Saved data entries
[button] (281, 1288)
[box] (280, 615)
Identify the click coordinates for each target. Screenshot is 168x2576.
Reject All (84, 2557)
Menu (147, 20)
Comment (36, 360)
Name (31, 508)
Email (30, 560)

→ Required work: Copy every record verbatim.

→ Expected answer:
[button] (281, 1288)
[box] (280, 615)
Identify the click coordinates for each target. Screenshot is 168x2576.
Reject All (84, 2557)
Menu (147, 20)
Comment (36, 360)
Name (31, 508)
Email (30, 560)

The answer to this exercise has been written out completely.